As for the Amazons, for all that they seem to have relented of their own accord, Herodotus’s story suggests that whether men and women clash or cooperate on the literal battlefield, it’s not so easy to uncouple metaphorical conquest from the physical kind. Even Hitler’s Wehrmachthelferinnen were disparagingly referred to as “Offiziersmatratzen”, or “officers’ mattresses”, a reference to their supposed sexual availability.

Such encounters gesture in turn at the other, far less consensual aspect of this link between conquest and conquest: sexual violence. However much we fly the flag for gender parity, historically, the role women have played in warfare is not just as warriors, propagandists, or some mix of the two. The other point where sex and war collide is in “conquest” not of the metaphorical, romantic kind but the brutal, violent, and violating sort.

No doubt there were Wehrmachtshelferinnen among those German women who, after the war ended, bore the brunt of the notorious mass rape of German women by Pavlichenko’s one-time fellow soldiers. “The Russian soldiers were raping every German female from eight to 80,” reported the Soviet war correspondent Natalya Gesse. “It was an army of rapists.” In this, though, the Soviet army was hardly alone. Wherever the most violent and bloodthirsty human instincts are unleashed in war, rape re-emerges as a weapon. Against this, we might wonder what we’re really asking of those women now being lionised as you-go-girl avatars for “gender equality” amid the fog of war.

But perhaps, from the perspective of military propaganda, it doesn’t matter either way. If, for example, the service of Israeli women on the frontlines makes inspiring and sympathetic content for a Western readership, so too does their suffering if events turn against them. When such women are captured, and — inevitably — brutalised, their empty eyes and bloodstained faces also make for powerful propaganda.

Behind the cultural power of sex and war, then, lurk two dark, enduring facts. Firstly, that most men can kill most women with their bare hands, while the reverse is not true; and secondly, that most men prefer — consensually or otherwise — the other kind of conquest. Accordingly, throughout history, warrior women have played an ambivalent role in conflict: sort of fighting, but also sort of sex objects, and — in the confusing but powerful emotions this combination evokes — almost invariably vectors for propaganda.

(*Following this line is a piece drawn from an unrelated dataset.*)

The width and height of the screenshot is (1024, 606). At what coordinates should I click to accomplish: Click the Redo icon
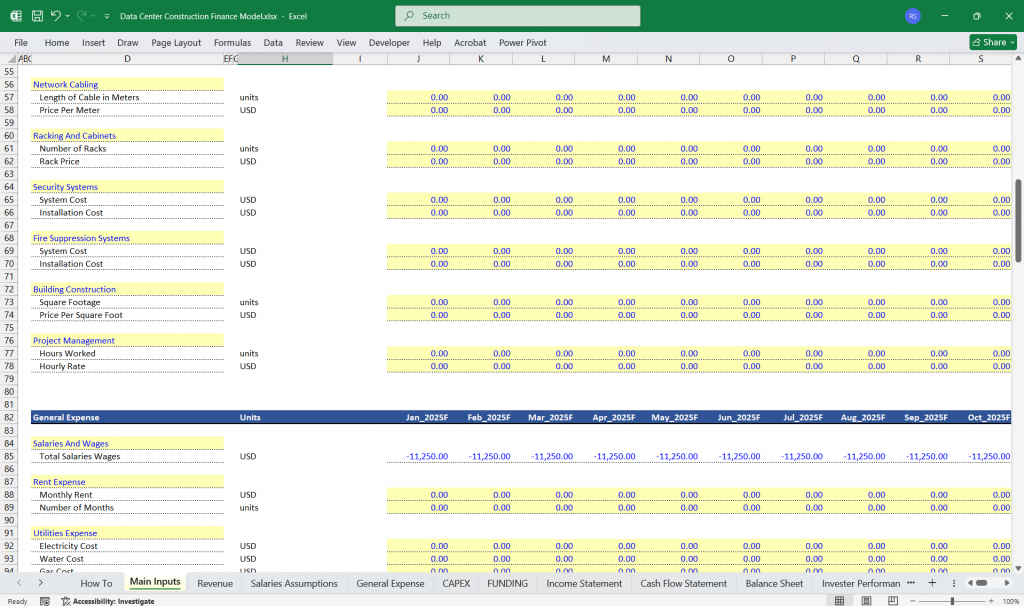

I doubt there is any changing this. Whatever the blank-slatists may believe, there is likely no curing humankind of intermittent outbreaks of bloodthirstiness. And I doubt there’s much we can do either to eradicate the age-old patterns of human sexuality — even when their persistence obstructs the liberal feminist pursuit of absolute “gender equality” all the way to the battlefield. If this is so, women might ask themselves: is this kind of equality really something to fight for?